[Stated exercise] How many of the lines below contain the word "This", matching case exactly? Reply with the number alone.

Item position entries

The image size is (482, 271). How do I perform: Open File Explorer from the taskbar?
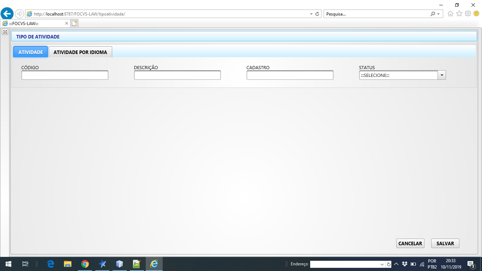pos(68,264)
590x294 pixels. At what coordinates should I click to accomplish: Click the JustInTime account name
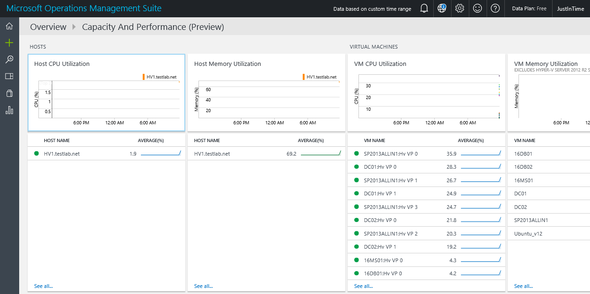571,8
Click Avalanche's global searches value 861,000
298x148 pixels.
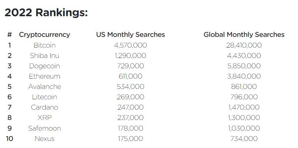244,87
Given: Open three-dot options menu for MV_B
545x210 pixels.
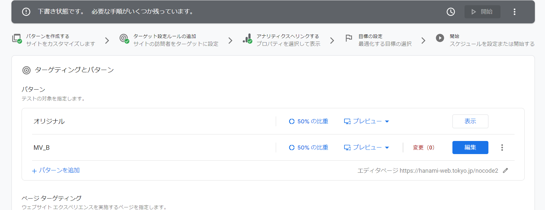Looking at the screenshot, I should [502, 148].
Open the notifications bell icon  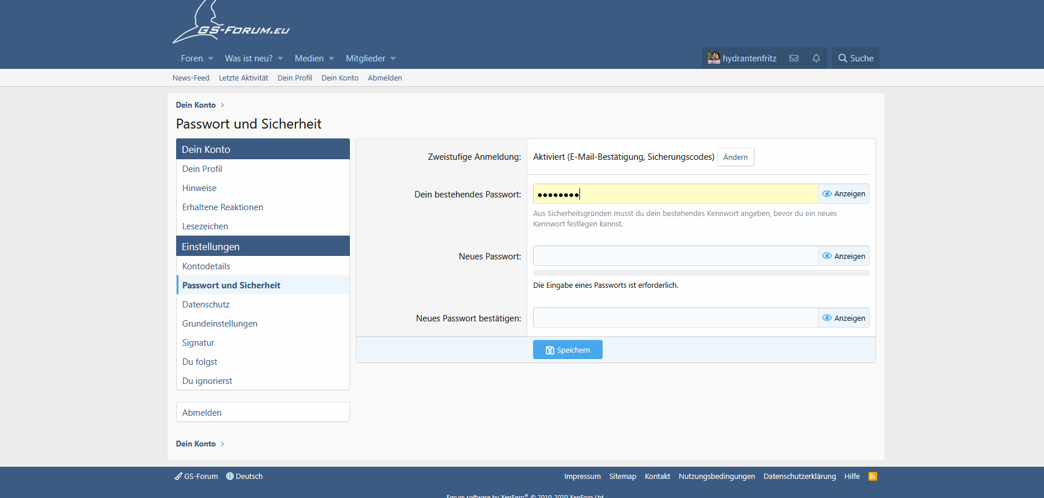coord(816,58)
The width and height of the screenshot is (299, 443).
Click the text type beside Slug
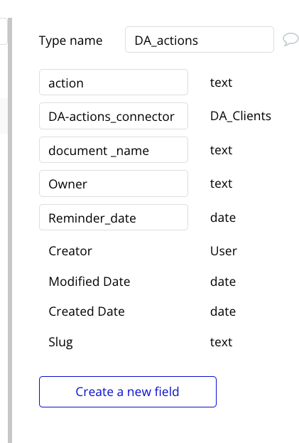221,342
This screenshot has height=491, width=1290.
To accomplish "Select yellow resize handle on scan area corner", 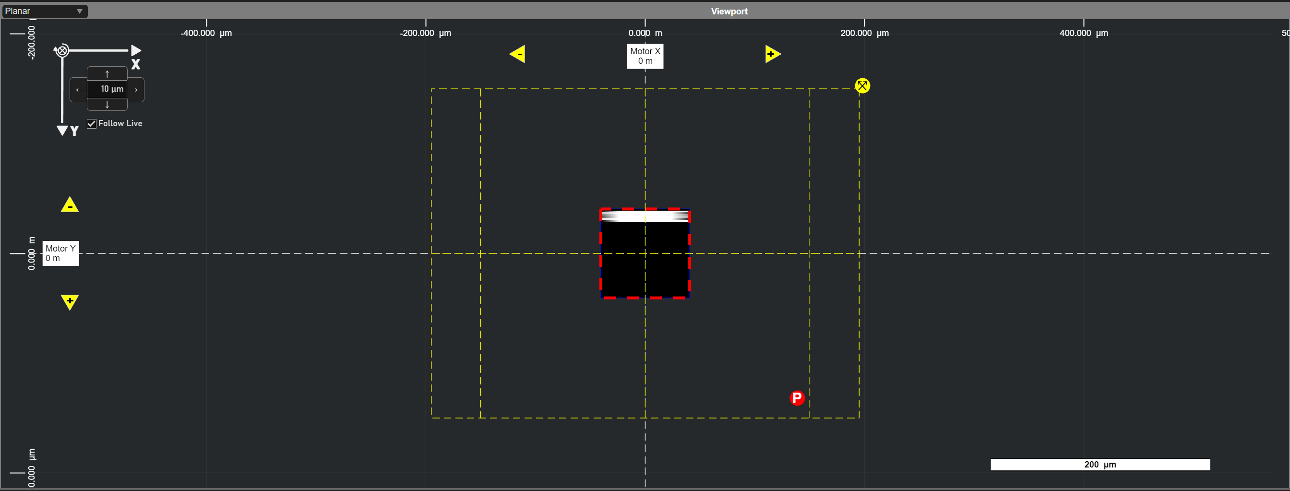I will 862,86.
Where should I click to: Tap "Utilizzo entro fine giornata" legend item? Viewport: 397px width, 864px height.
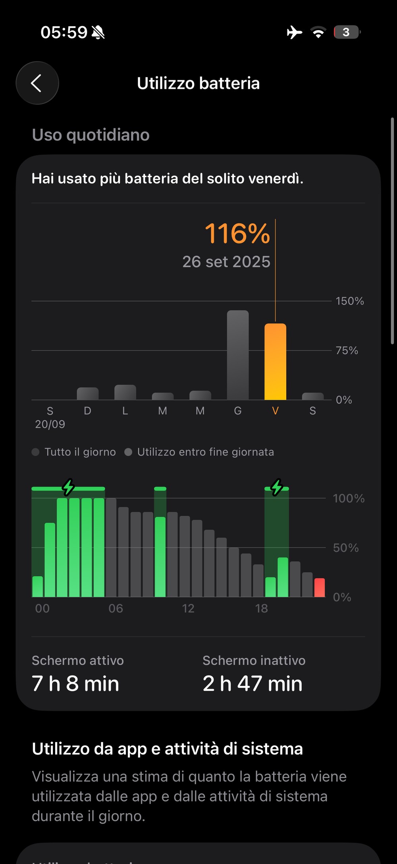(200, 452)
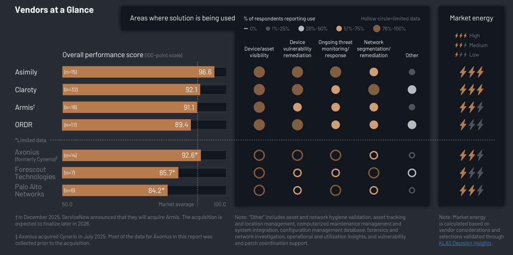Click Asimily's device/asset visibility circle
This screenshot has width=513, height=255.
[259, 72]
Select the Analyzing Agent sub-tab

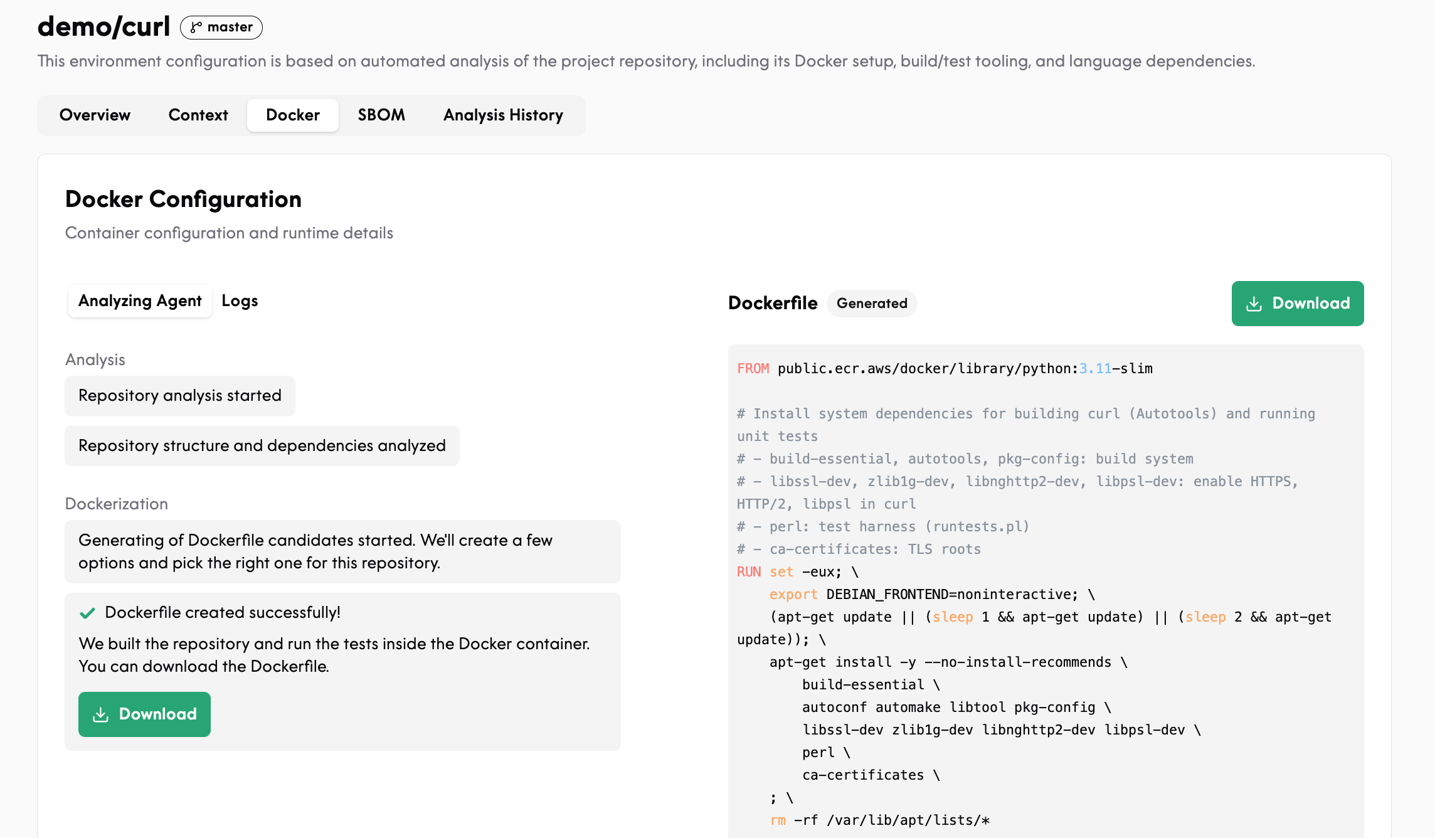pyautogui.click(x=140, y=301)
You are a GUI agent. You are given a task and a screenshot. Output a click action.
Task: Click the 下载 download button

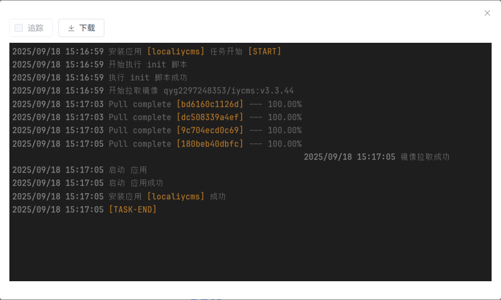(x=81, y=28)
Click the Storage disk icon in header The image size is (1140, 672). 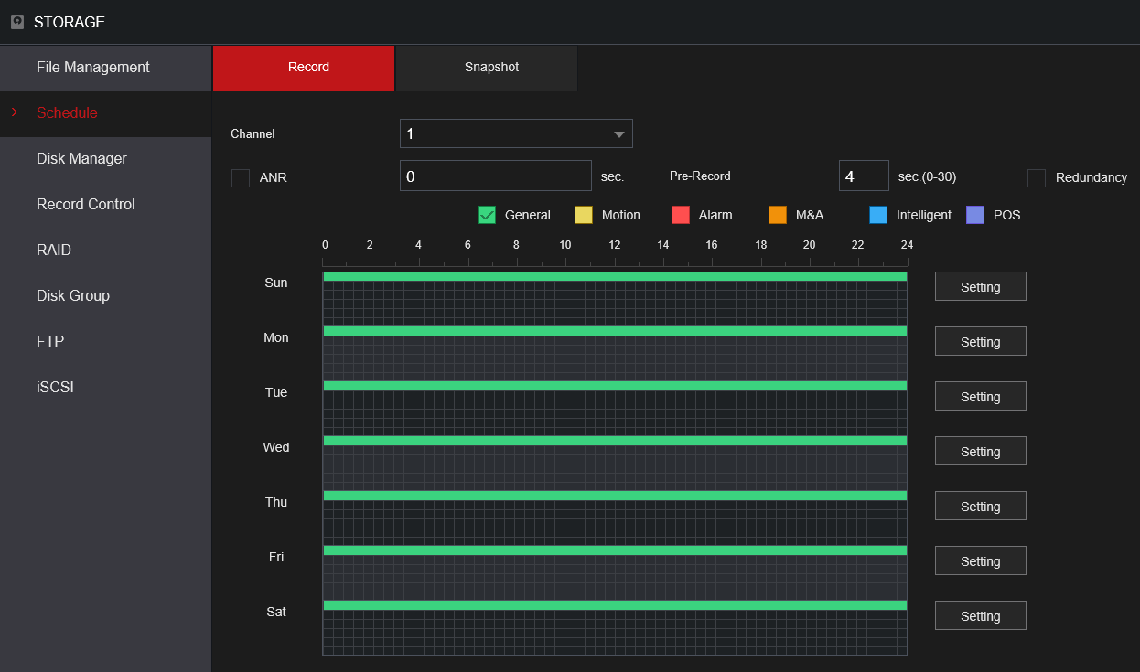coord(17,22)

[Result below] 2